1https://leginfo.legislature.ca.gov/faces/billNavClient.xhtml?bill_id=202320240SB253
2https://leginfo.legislature.ca.gov/faces/billNavClient.xhtml?bill_id=202320240SB261
3https://finance.ec.europa.eu/capital-markets-union-and-financial-markets/company-reporting-and-auditing/company-reporting/corporate-sustainability-reporting_en
4https://taxation-customs.ec.europa.eu/carbon-border-adjustment-mechanism_en
5David Stanway, EU carbon border tax will do little to cut emissions, ADB study says, Reuters.com (Feb. 25, 2024), https://www.reuters.com/sustainability/eu-carbon-border-tax-will-do-little-cut-emissions-says-adb-study-2024-02-26/.
6U.S. Securities & Exchange Commission, The Enhancement and Standardization of Climate-Related Disclosures for Investors, 89 Fed. Reg. 21668, 21736 (Mar. 28, 2024).
7Ass’n for Accessible Medicines v. Ellison, No. 23-CV-2024 (PJS/JFD), 2023 WL 8374586, at *3 (D. Minn. Dec. 4, 2023) (citing National Pork Producers Council v. Ross, 598 U.S. 356, 376 n.1 (2023)); accord Nat’l Shooting Sports Found. v. Bonta, No. 23-CV-0945-AGS-KSC, 2024 WL 710892, at *7 (S.D. Cal. Feb. 21, 2024).

SECTION 2. Definitions
As used in this Act, the following terms are defined as follows.
  1. “Company” means a for-profit organization, association, corporation, partnership, joint venture, statutory trust, limited partnership, limited liability partnership, or limited liability company, including a wholly owned subsidiary, majority-owned subsidiary, parent company, or affiliate of those entities or business associations that produces any tangible goods for sale and is not primarily in the business of reporting news to the public.
  2. “Greenhouse gas emissions data collection” means a company, directly or indirectly, expending any resources to track, calculate, measure, assess, or estimate in any way the company’s greenhouse gas emissions, including Scope 1, Scope 2, or Scope 3 emissions in order to comply with any law or regulation of this state, the federal government, or any other state or country.
  3. “Greenhouse gas” means carbon dioxide, hydrofluorocarbons, methane, nitrous oxide, perfluorocarbons, or sulfur hexafluoride.
  4. “Party,” means any company, non-profit entity, or any government agency or political subdivision of this state or of any other state or country.
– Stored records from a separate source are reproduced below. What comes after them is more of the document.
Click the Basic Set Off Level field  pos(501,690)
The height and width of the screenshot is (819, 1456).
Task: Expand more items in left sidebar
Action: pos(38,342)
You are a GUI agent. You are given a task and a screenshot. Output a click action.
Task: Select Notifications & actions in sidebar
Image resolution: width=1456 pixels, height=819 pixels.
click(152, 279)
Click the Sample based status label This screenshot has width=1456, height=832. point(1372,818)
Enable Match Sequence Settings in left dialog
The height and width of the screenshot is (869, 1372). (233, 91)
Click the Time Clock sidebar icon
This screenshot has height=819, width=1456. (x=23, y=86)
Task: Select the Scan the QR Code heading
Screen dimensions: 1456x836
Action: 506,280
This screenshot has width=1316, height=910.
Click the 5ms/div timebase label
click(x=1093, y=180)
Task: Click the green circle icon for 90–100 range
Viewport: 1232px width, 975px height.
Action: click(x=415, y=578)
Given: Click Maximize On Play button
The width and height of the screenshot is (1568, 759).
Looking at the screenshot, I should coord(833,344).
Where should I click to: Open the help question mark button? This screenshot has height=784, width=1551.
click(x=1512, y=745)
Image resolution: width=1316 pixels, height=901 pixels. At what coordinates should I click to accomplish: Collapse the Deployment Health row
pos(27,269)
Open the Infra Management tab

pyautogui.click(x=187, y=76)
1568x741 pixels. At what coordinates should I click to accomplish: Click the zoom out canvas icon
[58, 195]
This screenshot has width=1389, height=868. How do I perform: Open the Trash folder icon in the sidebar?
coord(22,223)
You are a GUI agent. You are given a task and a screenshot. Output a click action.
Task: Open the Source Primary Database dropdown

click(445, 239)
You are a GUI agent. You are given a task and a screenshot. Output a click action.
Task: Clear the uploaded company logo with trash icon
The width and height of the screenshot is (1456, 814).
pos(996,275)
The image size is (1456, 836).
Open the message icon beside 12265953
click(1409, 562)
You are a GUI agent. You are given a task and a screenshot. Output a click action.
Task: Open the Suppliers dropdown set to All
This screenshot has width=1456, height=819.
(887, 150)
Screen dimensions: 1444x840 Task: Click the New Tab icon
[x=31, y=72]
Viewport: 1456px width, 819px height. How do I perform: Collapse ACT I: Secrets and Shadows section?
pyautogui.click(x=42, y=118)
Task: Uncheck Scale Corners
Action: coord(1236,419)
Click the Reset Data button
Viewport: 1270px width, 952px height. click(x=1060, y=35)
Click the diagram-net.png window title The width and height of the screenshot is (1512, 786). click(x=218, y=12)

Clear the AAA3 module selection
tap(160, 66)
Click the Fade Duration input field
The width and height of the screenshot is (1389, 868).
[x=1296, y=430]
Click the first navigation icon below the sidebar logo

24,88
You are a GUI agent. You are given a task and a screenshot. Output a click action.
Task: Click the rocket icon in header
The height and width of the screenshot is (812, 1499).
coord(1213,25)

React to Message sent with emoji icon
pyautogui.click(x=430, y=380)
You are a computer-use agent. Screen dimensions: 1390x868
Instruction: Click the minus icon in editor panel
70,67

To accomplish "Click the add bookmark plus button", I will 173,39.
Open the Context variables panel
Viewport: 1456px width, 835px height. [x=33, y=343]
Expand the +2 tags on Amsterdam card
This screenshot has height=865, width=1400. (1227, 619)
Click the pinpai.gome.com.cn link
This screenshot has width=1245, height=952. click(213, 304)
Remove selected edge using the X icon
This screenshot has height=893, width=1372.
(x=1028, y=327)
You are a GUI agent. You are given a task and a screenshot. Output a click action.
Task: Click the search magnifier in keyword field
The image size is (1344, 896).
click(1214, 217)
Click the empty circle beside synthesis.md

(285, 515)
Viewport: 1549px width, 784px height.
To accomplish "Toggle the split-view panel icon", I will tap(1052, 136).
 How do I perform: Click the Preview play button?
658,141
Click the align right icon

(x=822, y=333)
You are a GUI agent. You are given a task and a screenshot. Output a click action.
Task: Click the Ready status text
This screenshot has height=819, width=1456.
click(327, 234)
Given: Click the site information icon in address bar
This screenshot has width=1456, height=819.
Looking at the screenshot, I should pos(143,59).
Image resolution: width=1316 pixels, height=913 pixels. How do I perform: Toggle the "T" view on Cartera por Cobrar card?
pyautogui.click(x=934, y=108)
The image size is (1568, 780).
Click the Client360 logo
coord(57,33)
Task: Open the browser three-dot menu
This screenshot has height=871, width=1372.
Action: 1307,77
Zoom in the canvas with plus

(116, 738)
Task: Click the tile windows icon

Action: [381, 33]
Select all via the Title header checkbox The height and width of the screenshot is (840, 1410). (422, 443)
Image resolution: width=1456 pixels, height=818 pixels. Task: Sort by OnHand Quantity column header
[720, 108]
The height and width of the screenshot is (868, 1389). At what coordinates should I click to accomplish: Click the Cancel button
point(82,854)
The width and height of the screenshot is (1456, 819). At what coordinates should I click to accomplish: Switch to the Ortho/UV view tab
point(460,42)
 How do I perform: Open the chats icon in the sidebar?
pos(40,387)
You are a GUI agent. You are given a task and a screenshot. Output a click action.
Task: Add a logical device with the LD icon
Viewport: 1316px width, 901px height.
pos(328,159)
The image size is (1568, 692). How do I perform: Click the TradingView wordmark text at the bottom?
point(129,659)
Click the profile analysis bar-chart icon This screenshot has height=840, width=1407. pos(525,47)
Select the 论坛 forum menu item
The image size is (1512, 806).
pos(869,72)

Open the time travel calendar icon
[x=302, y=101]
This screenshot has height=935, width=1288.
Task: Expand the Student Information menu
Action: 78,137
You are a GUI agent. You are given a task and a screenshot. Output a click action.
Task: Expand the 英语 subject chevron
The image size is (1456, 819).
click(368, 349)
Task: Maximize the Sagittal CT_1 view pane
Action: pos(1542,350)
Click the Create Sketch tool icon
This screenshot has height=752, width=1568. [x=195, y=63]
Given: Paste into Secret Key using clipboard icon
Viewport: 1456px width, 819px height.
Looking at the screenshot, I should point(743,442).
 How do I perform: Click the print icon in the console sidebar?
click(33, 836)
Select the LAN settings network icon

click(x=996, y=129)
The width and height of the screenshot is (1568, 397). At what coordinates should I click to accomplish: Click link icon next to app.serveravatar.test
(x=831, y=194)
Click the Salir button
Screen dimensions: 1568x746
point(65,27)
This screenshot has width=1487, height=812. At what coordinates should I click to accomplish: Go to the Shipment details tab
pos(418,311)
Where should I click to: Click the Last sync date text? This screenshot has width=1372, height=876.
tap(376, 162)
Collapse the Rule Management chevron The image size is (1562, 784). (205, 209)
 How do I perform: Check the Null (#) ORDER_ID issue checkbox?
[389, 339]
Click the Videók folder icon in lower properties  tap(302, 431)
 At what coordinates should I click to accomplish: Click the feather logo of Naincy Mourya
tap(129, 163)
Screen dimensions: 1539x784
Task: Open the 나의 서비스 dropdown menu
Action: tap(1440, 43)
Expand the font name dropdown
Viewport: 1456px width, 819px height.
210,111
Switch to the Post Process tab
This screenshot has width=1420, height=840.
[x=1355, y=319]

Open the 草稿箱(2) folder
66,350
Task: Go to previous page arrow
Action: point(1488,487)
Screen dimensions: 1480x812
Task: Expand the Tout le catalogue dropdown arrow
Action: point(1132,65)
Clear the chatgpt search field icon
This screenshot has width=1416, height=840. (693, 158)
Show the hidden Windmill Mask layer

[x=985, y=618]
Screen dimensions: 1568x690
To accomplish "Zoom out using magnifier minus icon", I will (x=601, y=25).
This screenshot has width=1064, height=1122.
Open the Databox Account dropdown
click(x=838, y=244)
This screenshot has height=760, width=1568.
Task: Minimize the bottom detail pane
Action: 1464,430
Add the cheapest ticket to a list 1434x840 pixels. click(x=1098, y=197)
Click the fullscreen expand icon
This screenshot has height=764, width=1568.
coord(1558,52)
SECTION 3. Emissions Tracking

  1. Except as required by controlling federal law, no company that does business in this state shall participate in greenhouse gas emissions data collection regarding the company’s direct or indirect greenhouse gas emissions in this state.

SECTION 4: Interference with State Contracts

  1. No party may take action to penalize or threaten to penalize any company for compliance with Section 3 of this Act.
  2. Any party taking action in violation subsection A of this section shall have caused harm to this state, including by interfering with the state’s sovereign interests in administering its programs and with the state’s commercial, regulatory, and fiscal relationships with companies doing business in this state, including this state’s legitimate interest in procuring electricity for its own use at the lowest possible cost.

SECTION 5: Enforcement

  1. This Act may be enforced by the attorney general. The attorney general may investigate violations of Sections 3 and 4 of this Act according to the investigative authority provided in [state statute describing investigative authority under state UDAP or UDAAP law].
  2. The Attorney General may institute an action for declaratory and injunctive relief for any violation of this Act. In addition to any other remedies available at law or equity, a company that violates Section 3 of this Act shall be obligated to pay a penalty of the greater of $10,000 or an amount equal to twice all monies paid by the company or a third person for greenhouse gas emissions data collection regarding greenhouse gas emissions that the company directly or indirectly produces in this state.

SECTION 6: Severability

Each section, paragraph, and portion of each paragraph of this Act is severable. If one or more sections, paragraphs, or portions of one or more paragraphs of this Act are held invalid on their face or as applied to particular facts, then the remaining portions and applications of the Act shall be given full effect to the greatest extent practicable.